__RECORDS SHOWN__:
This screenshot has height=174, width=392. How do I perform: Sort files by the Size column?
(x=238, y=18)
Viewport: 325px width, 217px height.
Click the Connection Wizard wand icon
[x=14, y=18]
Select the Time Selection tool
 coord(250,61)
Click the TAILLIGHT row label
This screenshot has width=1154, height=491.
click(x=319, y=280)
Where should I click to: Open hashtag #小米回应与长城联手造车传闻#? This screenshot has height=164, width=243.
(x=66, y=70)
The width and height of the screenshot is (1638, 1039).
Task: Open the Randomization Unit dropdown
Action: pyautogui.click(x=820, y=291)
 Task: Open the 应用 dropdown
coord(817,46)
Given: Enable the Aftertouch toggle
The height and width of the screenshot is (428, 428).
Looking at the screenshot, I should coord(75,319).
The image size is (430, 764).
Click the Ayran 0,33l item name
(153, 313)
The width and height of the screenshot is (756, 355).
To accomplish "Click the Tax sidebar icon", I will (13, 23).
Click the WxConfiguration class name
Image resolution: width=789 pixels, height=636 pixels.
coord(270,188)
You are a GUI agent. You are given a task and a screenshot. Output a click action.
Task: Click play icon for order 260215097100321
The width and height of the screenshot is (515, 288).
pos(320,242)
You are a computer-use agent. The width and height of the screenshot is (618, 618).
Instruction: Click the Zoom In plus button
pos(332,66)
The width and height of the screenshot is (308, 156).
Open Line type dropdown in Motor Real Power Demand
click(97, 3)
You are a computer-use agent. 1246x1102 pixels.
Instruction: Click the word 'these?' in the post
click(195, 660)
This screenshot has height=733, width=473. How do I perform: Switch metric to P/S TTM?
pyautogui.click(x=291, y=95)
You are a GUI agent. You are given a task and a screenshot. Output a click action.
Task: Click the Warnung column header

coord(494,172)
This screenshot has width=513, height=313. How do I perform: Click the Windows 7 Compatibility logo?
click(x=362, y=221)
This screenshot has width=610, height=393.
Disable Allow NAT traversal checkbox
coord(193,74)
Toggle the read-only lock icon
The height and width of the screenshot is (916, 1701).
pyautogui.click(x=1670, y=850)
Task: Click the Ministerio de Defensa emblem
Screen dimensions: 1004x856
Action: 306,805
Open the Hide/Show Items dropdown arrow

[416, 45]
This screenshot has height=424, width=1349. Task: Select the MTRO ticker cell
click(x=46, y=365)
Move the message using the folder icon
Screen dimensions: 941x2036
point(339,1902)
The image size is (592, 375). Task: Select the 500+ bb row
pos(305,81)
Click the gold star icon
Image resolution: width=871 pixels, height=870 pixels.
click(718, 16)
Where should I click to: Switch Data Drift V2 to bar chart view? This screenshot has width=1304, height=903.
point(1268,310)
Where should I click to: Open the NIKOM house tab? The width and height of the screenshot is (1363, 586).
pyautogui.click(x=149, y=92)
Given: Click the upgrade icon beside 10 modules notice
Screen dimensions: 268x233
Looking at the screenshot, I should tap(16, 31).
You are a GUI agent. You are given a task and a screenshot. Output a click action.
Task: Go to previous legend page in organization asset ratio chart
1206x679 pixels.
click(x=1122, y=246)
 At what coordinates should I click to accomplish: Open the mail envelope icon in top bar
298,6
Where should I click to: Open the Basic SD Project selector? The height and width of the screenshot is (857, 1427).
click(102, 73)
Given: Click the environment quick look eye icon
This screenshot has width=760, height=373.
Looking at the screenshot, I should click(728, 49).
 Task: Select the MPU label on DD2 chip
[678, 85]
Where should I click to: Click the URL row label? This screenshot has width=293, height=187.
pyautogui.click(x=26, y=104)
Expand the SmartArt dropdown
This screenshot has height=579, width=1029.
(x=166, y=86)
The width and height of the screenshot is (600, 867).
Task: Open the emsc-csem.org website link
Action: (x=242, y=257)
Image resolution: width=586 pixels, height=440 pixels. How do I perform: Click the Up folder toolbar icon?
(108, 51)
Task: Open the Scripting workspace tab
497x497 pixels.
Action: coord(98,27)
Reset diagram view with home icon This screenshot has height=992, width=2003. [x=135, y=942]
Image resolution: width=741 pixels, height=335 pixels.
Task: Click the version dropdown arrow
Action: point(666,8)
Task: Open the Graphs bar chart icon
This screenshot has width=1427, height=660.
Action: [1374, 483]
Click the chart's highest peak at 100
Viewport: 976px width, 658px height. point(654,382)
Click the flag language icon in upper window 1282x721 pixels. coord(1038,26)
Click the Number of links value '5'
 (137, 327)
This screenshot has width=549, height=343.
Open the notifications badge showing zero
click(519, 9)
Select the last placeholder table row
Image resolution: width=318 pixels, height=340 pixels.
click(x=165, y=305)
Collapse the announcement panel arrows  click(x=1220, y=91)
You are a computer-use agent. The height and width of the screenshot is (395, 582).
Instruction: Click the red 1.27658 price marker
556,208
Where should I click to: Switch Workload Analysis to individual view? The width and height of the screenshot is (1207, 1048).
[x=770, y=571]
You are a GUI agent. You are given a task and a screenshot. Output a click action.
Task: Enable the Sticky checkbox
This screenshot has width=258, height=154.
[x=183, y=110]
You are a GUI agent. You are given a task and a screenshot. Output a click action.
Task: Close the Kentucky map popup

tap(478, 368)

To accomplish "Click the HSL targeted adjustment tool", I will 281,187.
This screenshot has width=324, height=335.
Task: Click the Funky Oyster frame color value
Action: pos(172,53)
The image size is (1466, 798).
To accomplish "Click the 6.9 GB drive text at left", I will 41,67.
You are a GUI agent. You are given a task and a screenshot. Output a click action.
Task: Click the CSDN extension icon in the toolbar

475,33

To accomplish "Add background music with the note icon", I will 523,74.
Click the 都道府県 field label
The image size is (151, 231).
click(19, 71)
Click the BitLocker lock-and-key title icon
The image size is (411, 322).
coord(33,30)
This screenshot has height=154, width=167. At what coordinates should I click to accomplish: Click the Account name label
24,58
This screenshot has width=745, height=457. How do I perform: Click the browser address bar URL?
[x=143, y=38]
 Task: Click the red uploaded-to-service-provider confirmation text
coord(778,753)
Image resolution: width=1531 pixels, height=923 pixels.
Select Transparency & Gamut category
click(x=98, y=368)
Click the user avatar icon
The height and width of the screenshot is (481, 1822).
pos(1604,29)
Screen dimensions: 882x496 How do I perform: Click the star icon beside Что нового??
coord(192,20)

__SET EXERCISE__: Pick out every line above that contains the word "Open", and copy each one in full. Matching is case-sensitive.

__WRITTEN SOLUTION__:
Where should I click to: Open hashtag #小米回应与长城联手造车传闻#? This screenshot has height=164, width=243.
Task: Open the Randomization Unit dropdown
 Task: Open the 应用 dropdown
Open Line type dropdown in Motor Real Power Demand
Open the Hide/Show Items dropdown arrow
Where should I click to: Open the NIKOM house tab? The width and height of the screenshot is (1363, 586).
 At what coordinates should I click to accomplish: Open the mail envelope icon in top bar
Where should I click to: Open the Basic SD Project selector? The height and width of the screenshot is (857, 1427).
Task: Open the emsc-csem.org website link
Task: Open the Scripting workspace tab
Task: Open the Graphs bar chart icon
Open the notifications badge showing zero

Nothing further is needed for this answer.